Accounting Is More Than Numbers – Top Ten Accounting Mistakes
1. Not knowing your true cash balance: Due to things like automatic payments and bank charges, money that appears in your cash drawer and your checking account may already be spent.
2. Extending credit without checking credit: Until you collect some basic credit information about a customer, don’t make on-account sales. A sale isn’t much good if your company never gets paid.
3. Mistaking profits for cash: When you have a lot of credit sales, your company can post big profits without seeing any cash.
4. Paying bills too soon: If your vendors give you thirty days to pay them, take it. Unless you get a discount for paying early, paying your bills only when they’re due improves your company’s cash flow.

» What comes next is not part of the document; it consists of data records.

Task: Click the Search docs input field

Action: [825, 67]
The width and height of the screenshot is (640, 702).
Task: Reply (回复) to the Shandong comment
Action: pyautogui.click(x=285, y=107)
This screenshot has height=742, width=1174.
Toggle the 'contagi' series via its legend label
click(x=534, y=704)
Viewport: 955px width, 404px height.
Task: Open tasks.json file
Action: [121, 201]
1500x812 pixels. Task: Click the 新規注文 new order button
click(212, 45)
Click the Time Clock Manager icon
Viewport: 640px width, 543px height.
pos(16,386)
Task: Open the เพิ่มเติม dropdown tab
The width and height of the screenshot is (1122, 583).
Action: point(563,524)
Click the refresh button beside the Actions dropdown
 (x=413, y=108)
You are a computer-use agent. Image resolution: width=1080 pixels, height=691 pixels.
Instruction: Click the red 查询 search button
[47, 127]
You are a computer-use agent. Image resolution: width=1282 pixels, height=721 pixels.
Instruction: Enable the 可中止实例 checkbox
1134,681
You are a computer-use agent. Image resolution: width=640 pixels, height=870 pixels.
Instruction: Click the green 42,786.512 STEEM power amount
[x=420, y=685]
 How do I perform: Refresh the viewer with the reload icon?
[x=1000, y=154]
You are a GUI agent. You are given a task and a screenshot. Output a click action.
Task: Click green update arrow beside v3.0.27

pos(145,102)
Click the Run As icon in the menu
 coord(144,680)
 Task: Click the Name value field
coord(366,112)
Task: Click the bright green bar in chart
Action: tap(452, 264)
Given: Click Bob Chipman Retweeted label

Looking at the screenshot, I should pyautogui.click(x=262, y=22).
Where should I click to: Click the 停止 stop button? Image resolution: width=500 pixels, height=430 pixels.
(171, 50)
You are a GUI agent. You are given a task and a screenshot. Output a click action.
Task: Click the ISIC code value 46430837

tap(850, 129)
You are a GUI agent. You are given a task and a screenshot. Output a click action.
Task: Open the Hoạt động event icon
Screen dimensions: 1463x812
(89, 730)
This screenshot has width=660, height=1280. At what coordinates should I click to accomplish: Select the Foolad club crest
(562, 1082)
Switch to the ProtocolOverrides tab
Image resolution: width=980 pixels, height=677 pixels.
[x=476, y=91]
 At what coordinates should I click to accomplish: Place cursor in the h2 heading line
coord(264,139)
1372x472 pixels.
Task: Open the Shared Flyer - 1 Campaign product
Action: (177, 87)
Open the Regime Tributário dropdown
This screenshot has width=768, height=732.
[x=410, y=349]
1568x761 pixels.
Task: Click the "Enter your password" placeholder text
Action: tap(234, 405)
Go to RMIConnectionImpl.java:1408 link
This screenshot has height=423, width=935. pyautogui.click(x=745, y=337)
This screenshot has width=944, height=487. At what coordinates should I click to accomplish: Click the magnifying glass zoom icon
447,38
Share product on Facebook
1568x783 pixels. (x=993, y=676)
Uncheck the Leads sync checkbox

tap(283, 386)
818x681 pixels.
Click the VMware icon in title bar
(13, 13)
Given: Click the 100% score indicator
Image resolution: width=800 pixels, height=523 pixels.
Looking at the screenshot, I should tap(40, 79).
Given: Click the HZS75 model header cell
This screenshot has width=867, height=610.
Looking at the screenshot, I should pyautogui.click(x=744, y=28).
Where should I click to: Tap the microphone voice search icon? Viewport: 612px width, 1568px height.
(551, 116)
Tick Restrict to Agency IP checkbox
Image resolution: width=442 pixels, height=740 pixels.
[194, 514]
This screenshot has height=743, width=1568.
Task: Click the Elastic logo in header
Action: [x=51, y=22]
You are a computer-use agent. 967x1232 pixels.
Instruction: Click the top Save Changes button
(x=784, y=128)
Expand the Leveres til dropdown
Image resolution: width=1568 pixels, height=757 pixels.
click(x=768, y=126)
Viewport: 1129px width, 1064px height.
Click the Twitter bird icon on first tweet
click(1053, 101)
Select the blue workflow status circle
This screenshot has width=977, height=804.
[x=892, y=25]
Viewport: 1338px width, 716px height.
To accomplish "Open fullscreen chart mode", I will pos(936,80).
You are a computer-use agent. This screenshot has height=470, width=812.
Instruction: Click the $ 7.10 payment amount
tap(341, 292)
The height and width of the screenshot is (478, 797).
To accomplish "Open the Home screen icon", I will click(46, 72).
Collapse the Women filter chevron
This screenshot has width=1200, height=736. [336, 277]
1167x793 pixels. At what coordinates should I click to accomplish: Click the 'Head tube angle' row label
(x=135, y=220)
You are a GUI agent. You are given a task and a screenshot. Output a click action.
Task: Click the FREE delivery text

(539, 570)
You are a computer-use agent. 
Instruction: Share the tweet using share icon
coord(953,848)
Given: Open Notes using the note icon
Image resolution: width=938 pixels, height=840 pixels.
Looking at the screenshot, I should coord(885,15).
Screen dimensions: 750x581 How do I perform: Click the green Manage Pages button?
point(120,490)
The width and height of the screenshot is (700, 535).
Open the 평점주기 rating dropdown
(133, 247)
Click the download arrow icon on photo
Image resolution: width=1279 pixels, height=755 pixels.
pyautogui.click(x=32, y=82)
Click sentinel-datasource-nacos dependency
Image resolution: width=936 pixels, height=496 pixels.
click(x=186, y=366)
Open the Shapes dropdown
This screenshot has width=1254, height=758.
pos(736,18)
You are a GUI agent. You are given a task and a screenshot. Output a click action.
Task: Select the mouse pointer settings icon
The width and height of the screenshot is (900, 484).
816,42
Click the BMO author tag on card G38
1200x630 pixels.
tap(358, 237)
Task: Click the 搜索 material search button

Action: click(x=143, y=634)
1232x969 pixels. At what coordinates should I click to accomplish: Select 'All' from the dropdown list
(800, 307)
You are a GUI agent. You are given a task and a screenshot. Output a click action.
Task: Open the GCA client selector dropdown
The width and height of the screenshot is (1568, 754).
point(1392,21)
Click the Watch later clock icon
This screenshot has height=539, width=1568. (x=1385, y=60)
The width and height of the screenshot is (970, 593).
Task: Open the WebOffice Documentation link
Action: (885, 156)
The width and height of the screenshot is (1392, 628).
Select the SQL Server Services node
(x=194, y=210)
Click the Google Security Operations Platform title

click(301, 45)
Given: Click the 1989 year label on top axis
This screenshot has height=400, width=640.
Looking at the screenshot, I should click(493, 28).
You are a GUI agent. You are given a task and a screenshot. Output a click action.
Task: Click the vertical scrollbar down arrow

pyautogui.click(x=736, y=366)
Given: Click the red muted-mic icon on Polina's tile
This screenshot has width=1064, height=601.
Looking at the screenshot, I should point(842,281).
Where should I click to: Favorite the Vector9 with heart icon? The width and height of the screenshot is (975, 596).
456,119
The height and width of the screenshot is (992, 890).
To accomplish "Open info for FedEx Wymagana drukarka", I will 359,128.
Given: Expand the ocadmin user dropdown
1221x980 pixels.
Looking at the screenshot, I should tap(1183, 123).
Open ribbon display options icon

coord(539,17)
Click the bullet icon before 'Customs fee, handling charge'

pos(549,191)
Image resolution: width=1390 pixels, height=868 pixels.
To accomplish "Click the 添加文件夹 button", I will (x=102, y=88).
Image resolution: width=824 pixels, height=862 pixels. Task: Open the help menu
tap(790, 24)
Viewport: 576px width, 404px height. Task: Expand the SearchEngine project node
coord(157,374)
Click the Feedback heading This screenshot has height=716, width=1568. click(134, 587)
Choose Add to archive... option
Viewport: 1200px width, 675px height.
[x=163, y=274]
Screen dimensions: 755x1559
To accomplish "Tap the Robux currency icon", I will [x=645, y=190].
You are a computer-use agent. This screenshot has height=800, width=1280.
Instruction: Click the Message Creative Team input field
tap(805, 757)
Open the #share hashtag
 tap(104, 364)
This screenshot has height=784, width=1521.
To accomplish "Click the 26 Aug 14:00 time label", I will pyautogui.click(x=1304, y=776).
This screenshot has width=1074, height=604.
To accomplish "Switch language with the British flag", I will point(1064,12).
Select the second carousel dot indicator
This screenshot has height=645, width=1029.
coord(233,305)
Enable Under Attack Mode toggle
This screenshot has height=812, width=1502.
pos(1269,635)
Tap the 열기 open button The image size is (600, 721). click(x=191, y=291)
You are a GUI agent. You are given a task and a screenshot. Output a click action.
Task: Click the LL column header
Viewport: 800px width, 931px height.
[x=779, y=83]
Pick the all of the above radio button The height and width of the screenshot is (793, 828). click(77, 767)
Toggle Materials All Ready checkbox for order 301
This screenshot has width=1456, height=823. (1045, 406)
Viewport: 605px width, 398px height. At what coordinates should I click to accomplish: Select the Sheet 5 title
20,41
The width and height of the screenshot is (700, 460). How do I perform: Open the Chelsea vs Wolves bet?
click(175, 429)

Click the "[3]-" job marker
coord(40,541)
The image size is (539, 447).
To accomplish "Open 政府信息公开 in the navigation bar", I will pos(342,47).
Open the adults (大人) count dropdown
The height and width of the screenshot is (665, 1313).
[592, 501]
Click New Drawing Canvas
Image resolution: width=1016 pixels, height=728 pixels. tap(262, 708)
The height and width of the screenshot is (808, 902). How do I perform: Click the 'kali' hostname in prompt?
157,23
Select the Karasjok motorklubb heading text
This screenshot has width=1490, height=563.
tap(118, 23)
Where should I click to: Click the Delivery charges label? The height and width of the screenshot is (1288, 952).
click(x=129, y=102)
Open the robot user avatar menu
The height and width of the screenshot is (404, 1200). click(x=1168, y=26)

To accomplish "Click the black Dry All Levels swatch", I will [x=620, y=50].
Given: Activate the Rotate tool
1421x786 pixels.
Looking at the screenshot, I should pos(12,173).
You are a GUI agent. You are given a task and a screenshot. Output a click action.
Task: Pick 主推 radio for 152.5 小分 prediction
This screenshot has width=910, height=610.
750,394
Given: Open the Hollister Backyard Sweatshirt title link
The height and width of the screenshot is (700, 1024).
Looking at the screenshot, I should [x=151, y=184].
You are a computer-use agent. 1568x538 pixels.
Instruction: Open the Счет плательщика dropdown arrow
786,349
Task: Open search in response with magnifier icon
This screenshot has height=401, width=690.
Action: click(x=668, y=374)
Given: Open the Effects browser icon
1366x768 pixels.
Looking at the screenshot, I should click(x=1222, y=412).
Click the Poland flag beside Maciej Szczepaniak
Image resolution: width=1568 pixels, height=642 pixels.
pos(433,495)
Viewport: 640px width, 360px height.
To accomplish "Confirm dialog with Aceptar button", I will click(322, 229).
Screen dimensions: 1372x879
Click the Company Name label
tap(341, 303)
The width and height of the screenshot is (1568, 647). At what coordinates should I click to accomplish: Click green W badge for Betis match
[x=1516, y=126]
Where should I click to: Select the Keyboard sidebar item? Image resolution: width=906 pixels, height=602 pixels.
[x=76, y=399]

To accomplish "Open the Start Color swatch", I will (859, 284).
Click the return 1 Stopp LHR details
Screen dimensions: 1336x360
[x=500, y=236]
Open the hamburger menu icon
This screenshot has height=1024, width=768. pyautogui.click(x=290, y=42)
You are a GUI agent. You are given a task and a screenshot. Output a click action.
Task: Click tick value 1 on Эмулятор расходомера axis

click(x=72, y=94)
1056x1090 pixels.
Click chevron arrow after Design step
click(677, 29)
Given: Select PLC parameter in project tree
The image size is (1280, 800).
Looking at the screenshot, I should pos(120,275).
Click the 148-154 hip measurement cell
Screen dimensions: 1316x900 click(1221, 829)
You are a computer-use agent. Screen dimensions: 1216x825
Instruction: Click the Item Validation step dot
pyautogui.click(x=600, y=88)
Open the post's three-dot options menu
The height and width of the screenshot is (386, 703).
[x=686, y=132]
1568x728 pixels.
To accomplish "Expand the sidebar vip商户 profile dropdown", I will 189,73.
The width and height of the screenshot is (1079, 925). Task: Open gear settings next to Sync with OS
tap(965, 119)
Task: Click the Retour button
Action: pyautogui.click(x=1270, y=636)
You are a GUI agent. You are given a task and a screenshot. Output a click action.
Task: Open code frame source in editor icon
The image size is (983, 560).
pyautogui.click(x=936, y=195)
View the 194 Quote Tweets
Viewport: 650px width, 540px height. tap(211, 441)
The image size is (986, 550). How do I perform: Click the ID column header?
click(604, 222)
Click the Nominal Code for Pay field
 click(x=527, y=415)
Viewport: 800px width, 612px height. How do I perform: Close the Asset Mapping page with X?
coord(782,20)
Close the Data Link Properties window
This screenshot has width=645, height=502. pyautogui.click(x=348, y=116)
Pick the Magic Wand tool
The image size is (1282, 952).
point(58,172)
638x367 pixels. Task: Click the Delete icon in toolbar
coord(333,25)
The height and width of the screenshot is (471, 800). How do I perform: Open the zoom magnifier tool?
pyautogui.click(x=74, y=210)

5. A voiding bookkeeping tasks: Not recording and posting transactions regularly leaves you with a mountain of bookkeeping to deal with instead of a molehill. Plus, the time lag can act like a vacuum, where transactions disappear and never are recorded.
6. Not hiring a payroll service: The minor cost of hiring out this task provides a huge benefit for your company. It can free up your time and help avoid the financial penalties that go along with late and incorrect filings.
7. Paying accidental dividends: Every time a corporation owner takes money out of his business, it counts as a dividend. That can lead to a bigger personal income-tax bill.
8. Not keeping personal finances separate from business: Mixing up business and personal money can cause bookkeeping and legal problems.
9. Setting prices too low: Know your costs before you set product or service prices, or you run the risk of losing money on every sale. A simple break-even analysis can help you set prices at a profitable level.
10. Turning over all the financial stuff to someone else: Without an intimate knowledge of your company’s finances, you can’t make successful decisions. Even if you don’t want to deal with the daily bookkeeping tasks, look at your financial statements every month to help you plan for profits and prevent potential problems.